Gastbeitrag zur Eignungsdiagnostik von Philip Winter auf PERSOBLOGGER.DE

Wie Sie Ihre Personalauswahlentscheidungen sofort optimieren können – Praxistipps Recruiting

Bewerbungsratgeber gibt es wie Sand am Meer. Die Zielgruppe der Jobsuchenden ertrinkt nahezu in einer unüberschaubaren Flut an Informationen. Viele davon sind wenig hilfreich und zielführend. Für Personaler umgekehrt gibt es vergleichsweise wenig. Dabei lassen sich sehr schnell Erfolge bei der Optimierung der eigenen Personalauswahlentscheidungen erzielen. Wertvolle Praxistipps – zur Abwechslung mal ohne den Einsatz von Software und Algorithmen – finden Sie gleich hier:

Personalauswahl ist fast überall optimierbar

Dass unsere Auswahlentscheidungen im Recruiting durchaus optimierbar sind, habe ich bereits im Beitrag „Untaugliche Personalauswahlmethoden – Personaler, verlost Eure Jobs!“ ausführlich dargestellt. Darin bin ich auch sehr kritisch mit den bei Personalern im Recruiting vorhandenen Kompetenzen umgegangen. Gerade in kleinen und mittelständischen Unternehmen ist Recruiting nur ein Teilaspekt für die üblicherweise crossfunktional arbeitenden Personalreferenten. Der Aufbau von Expertenwissen in Richtung Personalauswahl ist daher vergleichsweise schwierig.

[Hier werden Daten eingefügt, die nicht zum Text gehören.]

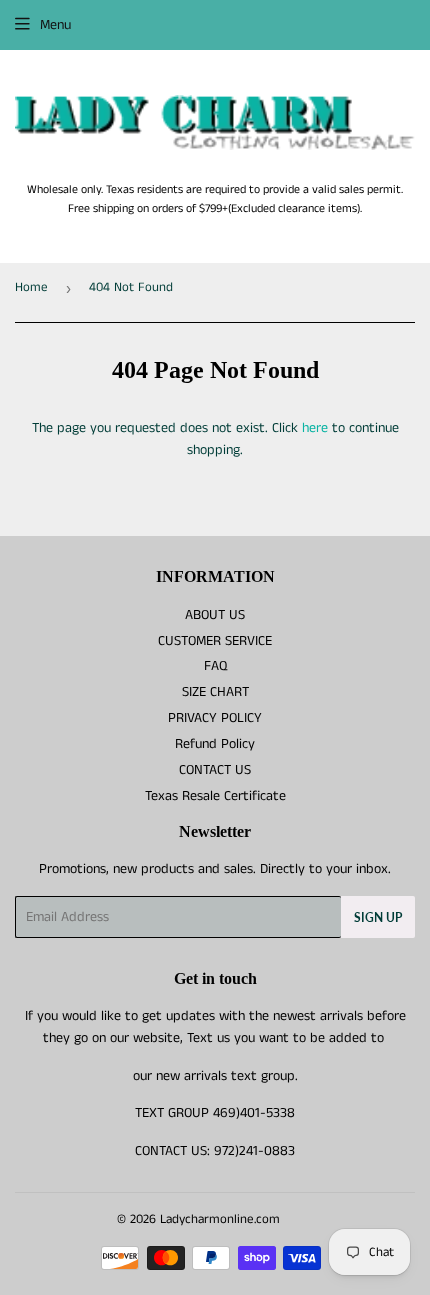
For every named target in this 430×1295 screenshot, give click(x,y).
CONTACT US (215, 770)
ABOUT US (215, 615)
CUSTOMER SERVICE (215, 641)
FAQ (215, 666)
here (315, 428)
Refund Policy (215, 744)
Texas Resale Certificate (215, 796)
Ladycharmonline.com (220, 1219)
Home (31, 287)
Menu (55, 25)
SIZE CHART (215, 692)
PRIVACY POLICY (215, 718)
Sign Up (378, 917)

Die Qualität der Bewerbungen entscheidet

Es mag etwas platt klingen, aber einer der größten Hebel für eine Optimierung der eigenen Auswahlentscheidungen ist das bewusste Erhöhen der qualitativ geeigneten Bewerber. Ein Vorgehen nach dem Motto „viel hilf viel“ oder „je mehr Bewerbungen, desto mehr Auswahl, desto besser“ ist dagegen wenig hilfreich. Das Gegenteil ist der Fall, wie nachfolgende Grafik aufzeigen soll:

Wahrscheinlichkeit bei Personalauswahlentscheidungen die beste Wahl zu treffen
Quelle: eigene Darstellung

Die Anzahl der geeigneten Bewerbungen steigern

Die linke Teilgrafik zeigt den Optimalzustand. Schaffen Sie es, nur passende Bewerber anzulocken und zur Abgabe einer Bewerbung zu motivieren, so liegt Ihre Trefferquote bei der Personalauswahl bei 100%. Und zwar egal wie gut oder schlecht Ihre Methoden zur Auswahl sind. Das dürfte aber eher in den wenigsten Fällen realistisch sein.

Die Teilgrafik in der Mitte soll eine hälftige Verteilung von geeigneten und ungeeigneten Bewerbungen darstellen. Sie haben bei Ihrer Auswahl auch hier bereits über die statistische Wahrscheinlichkeit eine Erfolgsquote von 50%.

Die Verteilung rechts dürfte in den meisten Unternehmen vermutlich eher die Realität sein. Passt eine von 12 Bewerbungen, so liegt Ihre zufallsbedingte Erfolgsquote nur noch bei etwas über 8%. Die restlichen fast 92% müssen Sie selbst durch einen sehr hohen Qualitätsanspruch bei der Personalauswahl bezwingen.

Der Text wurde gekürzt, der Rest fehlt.